Oh, to have that to joy to give to someone.... and not worry that it won't be rejected or mocked. It does leave me wondering, do you need a Yoko to sing your "Oh Yoko!"?
It's just so hard to do on your own. I'm slowly creeping toward early middle age and I still haven't found a Yoko who makes me sing. But the recordings left behind by John Lennon make love feel abundantly possible, no matter how long you've been missing it.
And that's what makes him the greatest track orderer who ever lived.

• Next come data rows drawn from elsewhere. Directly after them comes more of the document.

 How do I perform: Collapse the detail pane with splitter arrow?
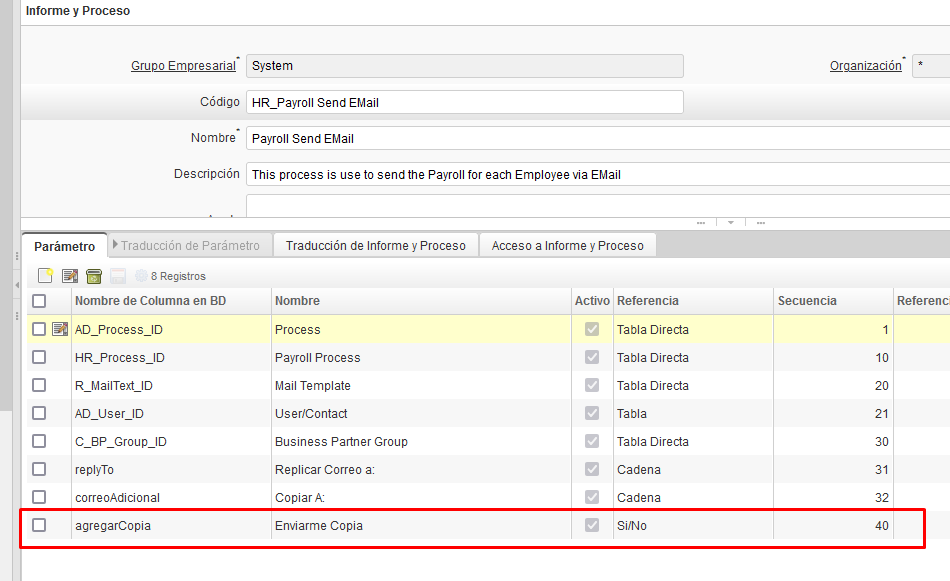click(x=730, y=223)
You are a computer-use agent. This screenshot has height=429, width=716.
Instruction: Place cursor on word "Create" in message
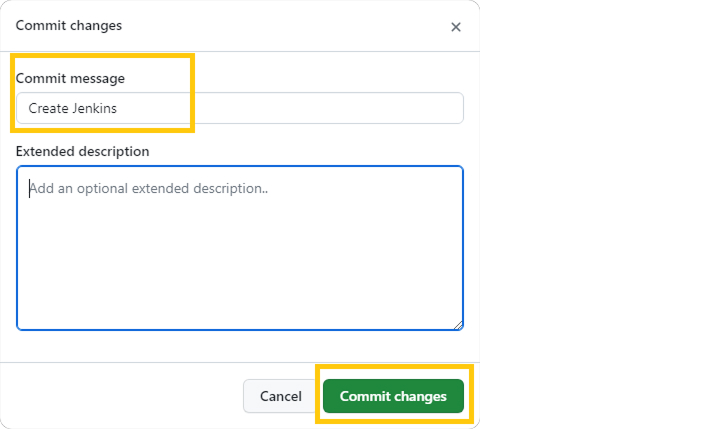point(48,108)
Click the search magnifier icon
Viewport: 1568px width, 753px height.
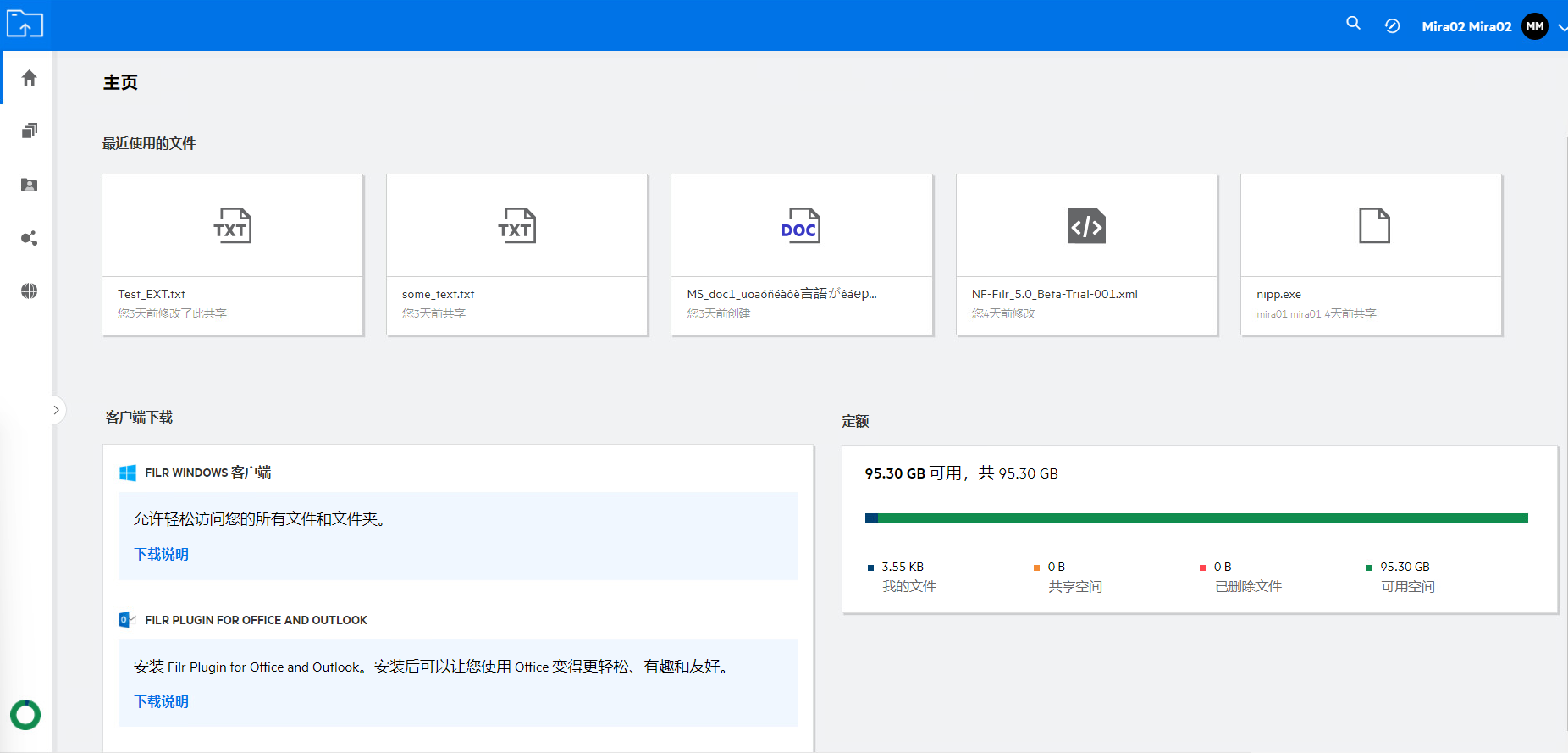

Better rest up. Seeing my doctor tomorrow.
1 comment:
Good mornin'! I'm really happy that you keep writing. It expresses what is going on inside of you at times when someone might find it scary to ask. How would you prioritize the order of Lennon's questions for yourself? It's worth discussing each of them in depth. I have an interpretation of the "my love will turn you on" line and I was planning to write about that. (I mentioned that to you.) I'd love to write a full essay or blog post in dialogue with this. I will express this part now, though, thoughtfully: it does seem that you often allow your awareness of the complexities of life to undercut the validity of the feelings you do recognize you feel.
Let life be a succession of wonderful moments when they happen. And if they're wonderful, allow yourself to choose to make more happen.